Pression sur la société civile
En-dehors de ces négociations étatiques, la société civile sera présente dans le Zone bleue de la COP29 : élus des villes et régions, associations, ONG, entreprises, représentants de peuples autochtones, religions et diverses minorités. La COP, c’est aussi un lieu d’échanges de bonnes pratiques et d’influence auprès des décideurs politiques. D’ailleurs, les lobbys des énergies fossiles l’ont bien compris et y sont de plus en plus nombreux. Et une Zone verte devrait accueillir le grand public qui pourra découvrir les derniers chiffres et avancées en matière de lutte contre le réchauffement climatique.
Mais notons que de nombreux Français – journalistes, universitaires, politiques … – ont dû annuler leurs déplacements, de par le risque élevé d’enlèvements et de procès arbitraires. Des dizaines d’activistes ont été arrêtés dans les précédentes semaines. La position de la France vis-à-vis de l’Arménie a augmenté les menaces sur les ressortissants français sur le sol azerbaïdjanais. Selon une note de France Diplomatie du 12/09, « il est déconseillé, sauf raison impérative, aux ressortissants français, y compris binationaux, de se rendre en Azerbaïdjan en raison du risque de détention arbitraire et de jugement inéquitable dans ce pays, dont le système judiciaire ne présente aucune garantie d’indépendance ou en matière de droits de la défense ». On voit la limite d’organiser un tel événement onusien dans une république autoritaire, limitant l’accès à l’information et la liberté d’expression. Le président Macron a annoncé ne pas s’y rendre pour ces mêmes raisons politiques. La ministre de la Transition écologique Agnès Pannier-Runacher assurera les négociations sur place.
Contexte géopolitique tendu
Si tous ces objectifs sont ambitieux, le contexte actuel risque de freiner l’avancée des négociations. L’accession de Donald Trump à la présidence américaine est un signal fort de reprise de l’extraction fossile sur le sol américain, deuxième territoire après la Chine en matière d’émissions de gaz à effet de serre (GES). Même si pour Gaïa Febvre, responsable des politiques internationales au Réseau Action Climat, « ne résumons pas les Etats-Unis à leur président : c’est un pays fédéral, les territoires et notamment les villes vont continuer d’agir tout comme les associations environnementales ».
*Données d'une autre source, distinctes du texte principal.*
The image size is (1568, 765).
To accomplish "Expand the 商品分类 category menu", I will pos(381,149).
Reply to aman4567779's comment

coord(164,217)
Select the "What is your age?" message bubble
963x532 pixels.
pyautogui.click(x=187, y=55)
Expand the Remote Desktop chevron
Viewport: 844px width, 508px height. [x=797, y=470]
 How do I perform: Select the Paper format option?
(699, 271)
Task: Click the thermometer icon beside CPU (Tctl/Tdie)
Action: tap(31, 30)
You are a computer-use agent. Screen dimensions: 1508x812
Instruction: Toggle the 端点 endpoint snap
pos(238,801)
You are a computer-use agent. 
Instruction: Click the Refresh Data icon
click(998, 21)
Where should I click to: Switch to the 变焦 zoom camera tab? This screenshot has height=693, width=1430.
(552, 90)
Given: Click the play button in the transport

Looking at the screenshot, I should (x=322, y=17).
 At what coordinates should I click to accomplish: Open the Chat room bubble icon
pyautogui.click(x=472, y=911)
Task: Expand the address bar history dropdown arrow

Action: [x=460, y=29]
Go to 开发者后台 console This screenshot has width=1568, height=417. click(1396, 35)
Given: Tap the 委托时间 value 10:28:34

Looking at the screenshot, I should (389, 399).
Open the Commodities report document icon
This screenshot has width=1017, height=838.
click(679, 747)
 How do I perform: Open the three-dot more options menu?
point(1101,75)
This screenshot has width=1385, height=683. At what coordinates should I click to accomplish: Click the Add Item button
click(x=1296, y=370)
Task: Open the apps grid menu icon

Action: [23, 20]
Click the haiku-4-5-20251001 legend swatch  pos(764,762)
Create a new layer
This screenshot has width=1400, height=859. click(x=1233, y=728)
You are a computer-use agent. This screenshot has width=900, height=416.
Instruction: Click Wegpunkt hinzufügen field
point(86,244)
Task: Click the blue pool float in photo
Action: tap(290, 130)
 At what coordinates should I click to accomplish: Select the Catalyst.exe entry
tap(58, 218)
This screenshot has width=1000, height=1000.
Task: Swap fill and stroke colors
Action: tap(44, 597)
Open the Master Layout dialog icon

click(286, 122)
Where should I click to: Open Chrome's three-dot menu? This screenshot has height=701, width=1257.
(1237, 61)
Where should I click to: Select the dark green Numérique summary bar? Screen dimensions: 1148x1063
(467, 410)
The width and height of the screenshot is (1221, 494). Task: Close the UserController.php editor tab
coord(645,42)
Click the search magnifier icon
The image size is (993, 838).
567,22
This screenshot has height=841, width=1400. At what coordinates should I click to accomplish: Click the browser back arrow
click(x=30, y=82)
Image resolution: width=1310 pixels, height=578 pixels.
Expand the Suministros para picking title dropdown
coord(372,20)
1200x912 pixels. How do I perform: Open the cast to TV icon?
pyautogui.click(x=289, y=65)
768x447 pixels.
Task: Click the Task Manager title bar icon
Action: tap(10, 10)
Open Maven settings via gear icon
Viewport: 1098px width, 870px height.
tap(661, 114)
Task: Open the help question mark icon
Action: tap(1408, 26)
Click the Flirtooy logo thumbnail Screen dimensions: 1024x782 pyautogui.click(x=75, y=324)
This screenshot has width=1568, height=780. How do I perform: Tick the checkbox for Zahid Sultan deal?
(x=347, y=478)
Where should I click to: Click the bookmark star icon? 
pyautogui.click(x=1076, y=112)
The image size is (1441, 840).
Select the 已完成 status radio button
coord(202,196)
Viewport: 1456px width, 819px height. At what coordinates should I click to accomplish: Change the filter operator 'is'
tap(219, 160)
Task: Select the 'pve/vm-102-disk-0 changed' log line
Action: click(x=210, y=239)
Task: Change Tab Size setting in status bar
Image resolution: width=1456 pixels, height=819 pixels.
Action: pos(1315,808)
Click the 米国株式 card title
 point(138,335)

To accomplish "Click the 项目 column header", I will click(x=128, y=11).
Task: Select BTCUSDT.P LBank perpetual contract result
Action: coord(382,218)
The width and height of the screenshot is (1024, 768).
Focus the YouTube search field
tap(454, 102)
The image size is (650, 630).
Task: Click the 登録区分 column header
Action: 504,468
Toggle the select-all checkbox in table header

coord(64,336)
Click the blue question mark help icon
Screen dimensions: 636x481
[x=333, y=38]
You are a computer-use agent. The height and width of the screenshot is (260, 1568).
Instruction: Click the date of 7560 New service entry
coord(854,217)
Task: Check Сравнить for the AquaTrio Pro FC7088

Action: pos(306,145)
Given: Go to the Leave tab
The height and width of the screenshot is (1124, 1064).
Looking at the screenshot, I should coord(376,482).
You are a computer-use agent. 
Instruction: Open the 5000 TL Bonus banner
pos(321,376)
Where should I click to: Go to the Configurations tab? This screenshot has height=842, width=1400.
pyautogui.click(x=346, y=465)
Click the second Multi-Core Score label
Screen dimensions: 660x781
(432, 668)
Au-delà des Etats-Unis, ce sont plus de 80 élections nationales récentes qui ont enregistré un renforcement du populisme et de l’extrême-droite au pouvoir. Un grand nombre de pays vont certainement voir reculer la lutte contre le réchauffement climatique. Et la situation économique mondiale – faible croissance, inflation, baisse du pouvoir des citoyens – pourrait faire revoir les priorités chez certains pays contributeurs. Egalement, le pays hôte est très dépendant des énergies fossiles. Or, lors de précédentes COP chez des pays producteurs de pétrole comme en Egypte en 2022, on se souvient des freins dans les négociations, des mauvaises retranscriptions quotidiennes des échanges entre négociateurs, de plaintes de pays accueillis se disant être espionnés.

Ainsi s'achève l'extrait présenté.